» **Provided data**:
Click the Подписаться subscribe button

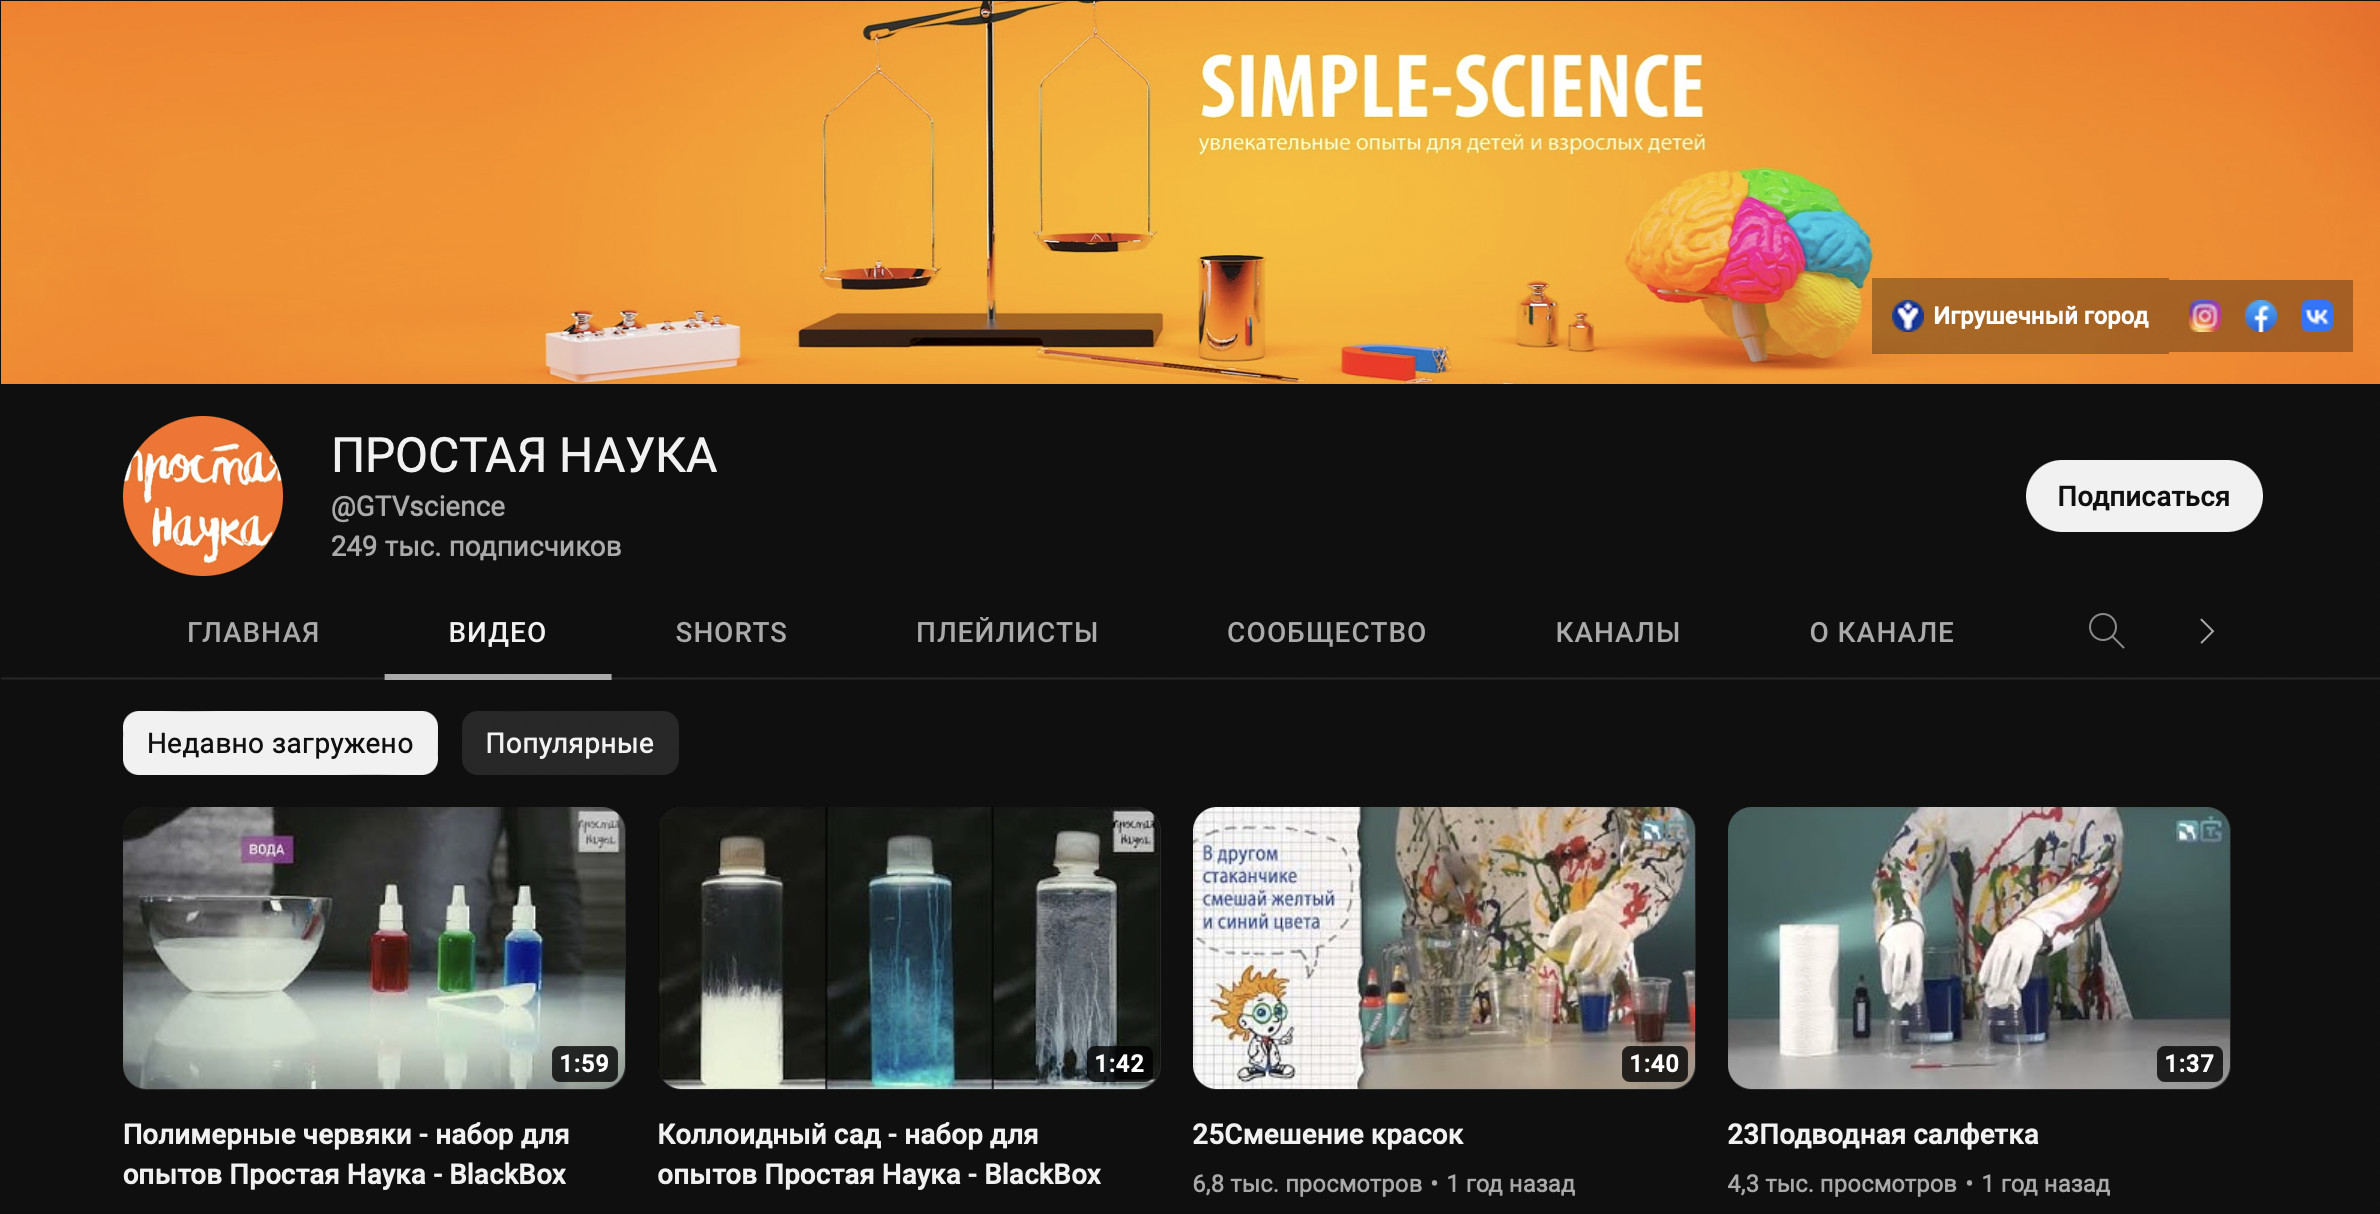pos(2144,496)
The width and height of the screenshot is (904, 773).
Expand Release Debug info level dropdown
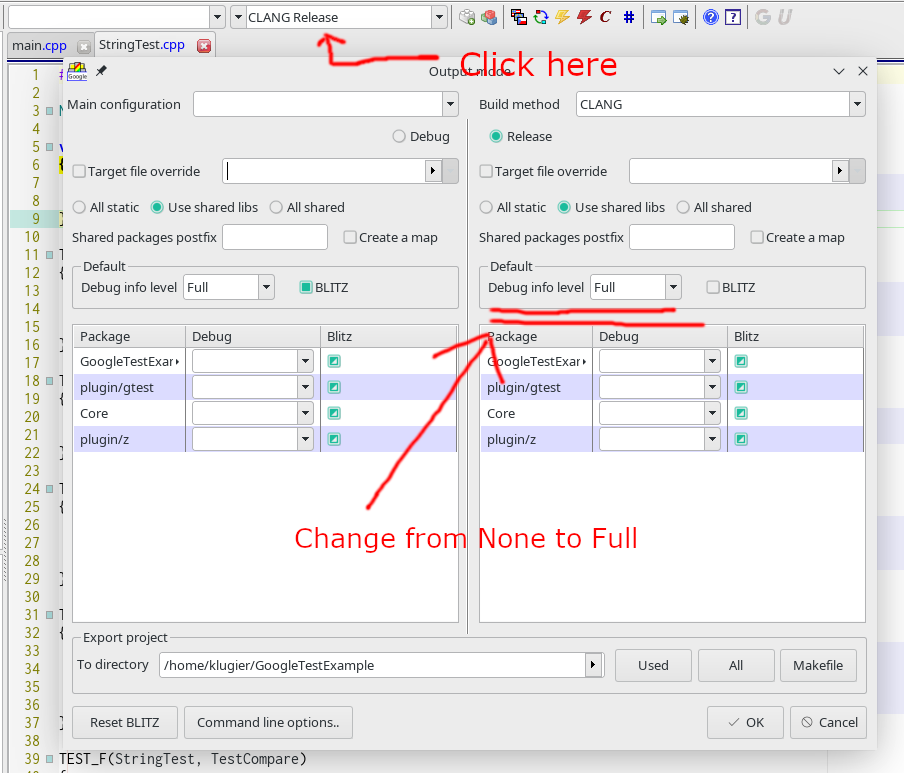tap(673, 287)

» **What to work on**:
The output should consist of the records above, reproduced exactly, without pictures.

» **Response to this task**:
Click the Подписаться subscribe button

pos(2144,496)
The width and height of the screenshot is (904, 773).
Expand Release Debug info level dropdown
tap(673, 287)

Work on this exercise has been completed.